Cassino, 80 miles southeast of Rome, gained in the first year of the swap, according to BVAL and Cambridge Systems. Then, as interest rates rose, Cassino started to owe the bank money, beginning with the half-yearly payment due in December 2004. The payments peaked at more than 500,000 euros in 2006. Over the life of the swap, the city paid about 960,000 euros to the bank, BVAL and Cambridge Systems said.
Even when rates fell in June 2008 amid the financial crisis and Cassino started making money on the derivative, its gains were limited by a clause that meant its interest rate never could fall below 4.95 percent.
Meanwhile, the mark-to-market loss for Cassino of as much as 800,000 euros the day the deal was struck would have translated into a gross profit for the bank. From that, the firm would have to meet the costs of hedging the transaction and set aside funds to cover counterparty credit risk, the possibility that Cassino might default on the agreement.
Bear Stearns also paid a fee to “third parties for their services” on the contract, the terms dated Aug. 5, 2003, show. The documents don’t identify the recipients.
As the contract drained Cassino’s coffers, town managers stopped payments in 2008 and sued the bank. Italy’s finance police estimated in 2009 that Cassino had paid as much as 2 million euros on the swap. An official at the federal auditor for the Lazio region said he couldn’t comment on the difference in the estimated losses because the probe is continuing.
Italy banned local governments from signing derivatives in mid-2008 as lawmakers reviewed existing rules. Concern that many municipalities misused swaps led legislators to hold a wider inquiry in 2009 into their use.

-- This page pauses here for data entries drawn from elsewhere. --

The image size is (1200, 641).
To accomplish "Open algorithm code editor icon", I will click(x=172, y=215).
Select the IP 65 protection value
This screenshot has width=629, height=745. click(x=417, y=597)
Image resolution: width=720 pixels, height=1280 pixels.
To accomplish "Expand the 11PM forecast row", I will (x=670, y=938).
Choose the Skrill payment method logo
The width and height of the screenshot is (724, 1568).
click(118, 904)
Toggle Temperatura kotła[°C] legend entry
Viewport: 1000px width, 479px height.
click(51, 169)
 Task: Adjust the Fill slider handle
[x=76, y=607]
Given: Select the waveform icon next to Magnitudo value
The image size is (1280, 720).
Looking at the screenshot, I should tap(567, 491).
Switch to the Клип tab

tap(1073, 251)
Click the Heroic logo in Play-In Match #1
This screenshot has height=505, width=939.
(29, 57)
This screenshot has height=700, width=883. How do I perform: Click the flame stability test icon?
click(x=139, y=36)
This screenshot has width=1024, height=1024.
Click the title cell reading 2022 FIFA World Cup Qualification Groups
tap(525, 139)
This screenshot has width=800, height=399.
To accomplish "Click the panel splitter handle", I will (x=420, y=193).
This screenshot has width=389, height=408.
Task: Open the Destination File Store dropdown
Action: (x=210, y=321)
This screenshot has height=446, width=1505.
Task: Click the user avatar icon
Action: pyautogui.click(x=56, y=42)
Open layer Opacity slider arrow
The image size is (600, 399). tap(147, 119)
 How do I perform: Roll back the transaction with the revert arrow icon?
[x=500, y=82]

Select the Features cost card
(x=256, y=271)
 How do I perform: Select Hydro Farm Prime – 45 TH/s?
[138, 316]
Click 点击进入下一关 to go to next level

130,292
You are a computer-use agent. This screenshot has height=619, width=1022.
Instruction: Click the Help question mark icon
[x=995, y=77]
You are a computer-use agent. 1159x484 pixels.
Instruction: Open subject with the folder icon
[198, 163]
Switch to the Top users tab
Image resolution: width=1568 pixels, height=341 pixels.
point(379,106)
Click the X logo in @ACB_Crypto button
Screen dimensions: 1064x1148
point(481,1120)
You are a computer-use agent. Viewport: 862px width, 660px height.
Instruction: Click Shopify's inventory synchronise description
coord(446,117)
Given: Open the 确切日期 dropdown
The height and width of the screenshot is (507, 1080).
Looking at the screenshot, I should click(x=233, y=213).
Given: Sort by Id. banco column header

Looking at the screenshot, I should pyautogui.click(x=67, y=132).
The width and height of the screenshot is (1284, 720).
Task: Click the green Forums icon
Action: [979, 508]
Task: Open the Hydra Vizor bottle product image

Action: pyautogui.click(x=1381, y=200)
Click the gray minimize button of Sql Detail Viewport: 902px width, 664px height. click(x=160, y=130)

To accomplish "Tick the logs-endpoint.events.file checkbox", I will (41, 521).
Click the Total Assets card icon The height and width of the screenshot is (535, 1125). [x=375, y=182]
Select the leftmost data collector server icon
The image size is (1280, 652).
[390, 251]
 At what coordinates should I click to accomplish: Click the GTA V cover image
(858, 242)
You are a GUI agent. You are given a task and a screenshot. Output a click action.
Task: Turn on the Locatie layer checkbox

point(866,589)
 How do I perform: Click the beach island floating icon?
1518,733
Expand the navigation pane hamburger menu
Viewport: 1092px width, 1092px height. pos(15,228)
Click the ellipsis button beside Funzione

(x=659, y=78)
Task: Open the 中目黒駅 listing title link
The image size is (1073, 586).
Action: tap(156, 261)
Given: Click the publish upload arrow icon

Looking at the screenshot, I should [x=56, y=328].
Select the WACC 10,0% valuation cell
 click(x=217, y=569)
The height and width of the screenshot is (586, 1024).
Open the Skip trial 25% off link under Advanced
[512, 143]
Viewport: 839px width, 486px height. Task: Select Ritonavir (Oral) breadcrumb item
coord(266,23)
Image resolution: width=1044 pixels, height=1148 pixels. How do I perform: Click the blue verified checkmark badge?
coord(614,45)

The Senate committee proposed barring towns that aren’t provincial capitals and have fewer than 100,000 residents from using derivatives. Banks that act as counterparties to swaps also would be prevented from advising towns on the suitability of transactions. The legislation is pending.
In September 2009, when JPMorgan agreed to cancel the deal, the bet was in Cassino’s favor by about 100,000 euros, BVAL data show. Cassino had sought 990,000 euros in compensation, according to the documents. As part of the settlement, the town dropped its claims in a Milan court for damages, and JPMorgan agreed to abandon a separate suit at London’s High Court seeking validation of the contracts.
Other cities also are seeking redress for derivatives. JPMorgan, UBS AG, Deutsche Bank and Depfa Bank Plc agreed last month to unwind interest-rate swaps with the city of Milan’s government in a 455 million-euro transaction. The banks, on trial for fraud, agreed to close the swaps at a gain for the city. In Germany, the city of Pforzheim is seeking compensation for losses of more than 56 million euros from JPMorgan.
Alabama’s Jefferson County filed for the biggest municipal bankruptcy in U.S. history in November after it defaulted on debt backed by sewer revenue. The financial crisis had pushed up the cost of its bonds, and swaps tied to the securities didn’t shield it from rising expenses. Greece’s losses on a 2001 swap with Goldman Sachs Group Inc. almost doubled to 5.1 billion euros by 2005. The country is now in the process of the biggest sovereign-debt restructuring in history.
“Transparency allows market forces to come in and act,” said Christopher “Kit” Taylor, a former executive director of the U.S. Municipal Securities Rulemaking Board. “Banks would come in and pitch a better deal if there’s poor pricing -- and it avoids the Greek problem. Had the Greek swap been known, it would have stopped other lenders giving it money.”